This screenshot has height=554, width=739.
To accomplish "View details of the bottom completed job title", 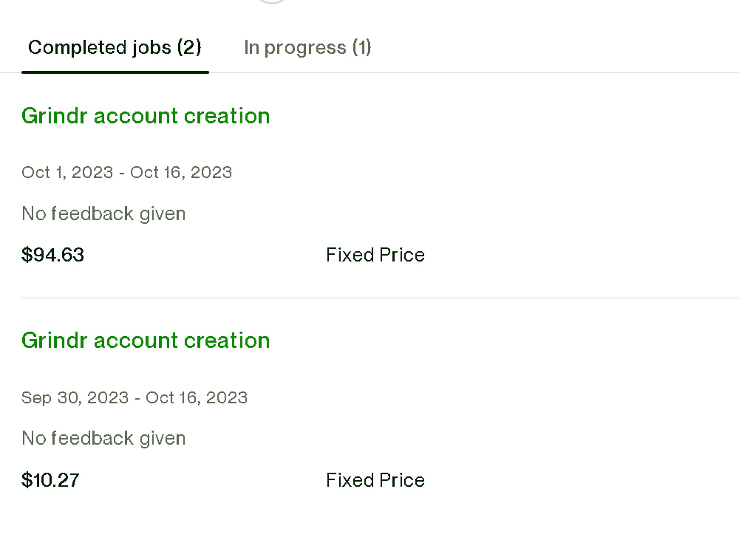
==
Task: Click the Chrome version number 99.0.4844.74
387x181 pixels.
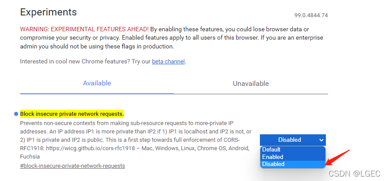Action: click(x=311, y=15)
==
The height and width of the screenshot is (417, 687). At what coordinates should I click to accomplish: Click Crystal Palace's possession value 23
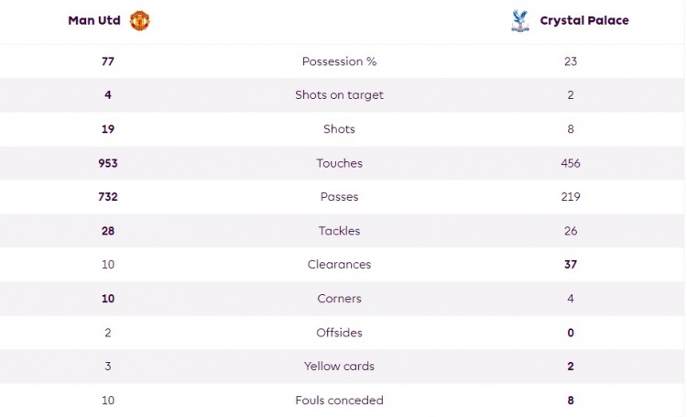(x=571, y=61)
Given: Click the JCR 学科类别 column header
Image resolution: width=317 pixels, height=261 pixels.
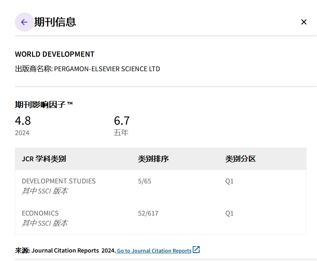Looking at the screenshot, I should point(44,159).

* **EXERCISE OBJECTIVE**:
From the records above, quote word for word only the lines beginning at the line that has "This screenshot has height=554, width=739." and stopping after the line that has "details of the". Omit the pictures.

* **ANSWER TO THIS EXERCISE**:
This screenshot has height=554, width=739.
To accomplish "View details of the bottom completed job title", 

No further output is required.